___ INFORMATION SUPPLIED ___

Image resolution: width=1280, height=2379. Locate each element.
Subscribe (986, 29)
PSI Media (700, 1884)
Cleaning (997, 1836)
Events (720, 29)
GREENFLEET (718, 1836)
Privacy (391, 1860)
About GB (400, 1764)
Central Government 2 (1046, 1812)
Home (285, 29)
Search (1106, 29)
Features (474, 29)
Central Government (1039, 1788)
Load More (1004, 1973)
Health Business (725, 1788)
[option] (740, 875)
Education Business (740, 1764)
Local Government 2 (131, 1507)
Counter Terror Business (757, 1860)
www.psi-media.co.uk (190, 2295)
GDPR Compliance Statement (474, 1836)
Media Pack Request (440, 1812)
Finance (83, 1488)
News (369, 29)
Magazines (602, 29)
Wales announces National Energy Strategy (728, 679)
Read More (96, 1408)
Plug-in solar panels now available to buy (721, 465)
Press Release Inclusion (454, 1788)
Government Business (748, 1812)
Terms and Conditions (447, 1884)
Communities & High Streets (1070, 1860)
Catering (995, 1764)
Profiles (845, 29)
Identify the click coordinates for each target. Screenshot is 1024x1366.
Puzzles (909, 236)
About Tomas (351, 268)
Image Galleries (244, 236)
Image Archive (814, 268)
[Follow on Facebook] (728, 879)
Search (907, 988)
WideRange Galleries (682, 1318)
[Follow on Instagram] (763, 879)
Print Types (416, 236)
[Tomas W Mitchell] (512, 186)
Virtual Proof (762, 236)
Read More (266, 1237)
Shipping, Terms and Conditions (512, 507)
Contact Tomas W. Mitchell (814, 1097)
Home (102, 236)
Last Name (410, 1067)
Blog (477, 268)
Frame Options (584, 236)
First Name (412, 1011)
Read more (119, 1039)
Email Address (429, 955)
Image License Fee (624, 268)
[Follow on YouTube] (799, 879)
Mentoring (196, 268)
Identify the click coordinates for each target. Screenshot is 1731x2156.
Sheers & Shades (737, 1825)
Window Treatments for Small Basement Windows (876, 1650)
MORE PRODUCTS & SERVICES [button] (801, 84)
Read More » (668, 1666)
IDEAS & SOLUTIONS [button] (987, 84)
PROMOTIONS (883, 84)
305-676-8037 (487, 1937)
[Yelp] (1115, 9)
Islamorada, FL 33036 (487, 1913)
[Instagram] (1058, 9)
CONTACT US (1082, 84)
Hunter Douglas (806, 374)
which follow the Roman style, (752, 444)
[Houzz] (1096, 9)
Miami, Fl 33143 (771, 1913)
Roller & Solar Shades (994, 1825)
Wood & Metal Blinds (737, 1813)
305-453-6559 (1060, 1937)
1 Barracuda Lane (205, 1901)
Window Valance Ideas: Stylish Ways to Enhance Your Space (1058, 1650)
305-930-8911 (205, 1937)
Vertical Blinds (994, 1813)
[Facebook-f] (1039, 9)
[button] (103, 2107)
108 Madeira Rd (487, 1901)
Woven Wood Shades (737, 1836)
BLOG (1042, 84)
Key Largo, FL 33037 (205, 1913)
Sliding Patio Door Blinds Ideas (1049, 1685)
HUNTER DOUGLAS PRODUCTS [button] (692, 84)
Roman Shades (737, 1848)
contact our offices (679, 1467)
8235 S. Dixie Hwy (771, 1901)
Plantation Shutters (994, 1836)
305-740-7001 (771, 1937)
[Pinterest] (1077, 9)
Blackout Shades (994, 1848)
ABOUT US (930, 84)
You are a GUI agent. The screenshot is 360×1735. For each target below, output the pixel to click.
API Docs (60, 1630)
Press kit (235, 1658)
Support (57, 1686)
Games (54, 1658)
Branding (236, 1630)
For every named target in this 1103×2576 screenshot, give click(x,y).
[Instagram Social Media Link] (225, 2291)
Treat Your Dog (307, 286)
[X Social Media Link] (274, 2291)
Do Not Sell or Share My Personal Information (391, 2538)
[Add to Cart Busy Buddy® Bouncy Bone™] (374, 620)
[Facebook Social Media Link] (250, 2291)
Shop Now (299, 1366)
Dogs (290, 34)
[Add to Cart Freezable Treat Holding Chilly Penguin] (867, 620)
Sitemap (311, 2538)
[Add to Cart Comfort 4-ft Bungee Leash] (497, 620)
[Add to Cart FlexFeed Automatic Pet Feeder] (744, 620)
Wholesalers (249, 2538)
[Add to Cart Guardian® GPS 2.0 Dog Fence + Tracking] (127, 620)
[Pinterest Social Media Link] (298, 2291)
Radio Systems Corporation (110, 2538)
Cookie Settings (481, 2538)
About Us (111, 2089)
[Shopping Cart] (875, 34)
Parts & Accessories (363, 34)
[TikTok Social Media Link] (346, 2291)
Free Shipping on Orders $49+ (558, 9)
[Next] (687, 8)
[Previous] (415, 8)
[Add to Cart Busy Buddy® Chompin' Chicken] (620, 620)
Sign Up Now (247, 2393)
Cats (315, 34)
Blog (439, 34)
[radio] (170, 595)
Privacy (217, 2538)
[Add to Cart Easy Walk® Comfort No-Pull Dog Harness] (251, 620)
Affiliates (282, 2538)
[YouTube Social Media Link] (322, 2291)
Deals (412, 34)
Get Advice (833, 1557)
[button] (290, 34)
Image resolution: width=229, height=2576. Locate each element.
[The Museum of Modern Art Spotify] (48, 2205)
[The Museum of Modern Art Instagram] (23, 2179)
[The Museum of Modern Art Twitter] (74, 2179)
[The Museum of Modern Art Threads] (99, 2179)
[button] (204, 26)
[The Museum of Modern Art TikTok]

___

### WHAT IS EXPECTED:
Only the lines from the beginning of the entries through the line bearing "Features (474, 29)" should be returned, each exactly as written.

### ANSWER BELOW:
Image resolution: width=1280, height=2379. Locate each element.
Subscribe (986, 29)
PSI Media (700, 1884)
Cleaning (997, 1836)
Events (720, 29)
GREENFLEET (718, 1836)
Privacy (391, 1860)
About GB (400, 1764)
Central Government 2 (1046, 1812)
Home (285, 29)
Search (1106, 29)
Features (474, 29)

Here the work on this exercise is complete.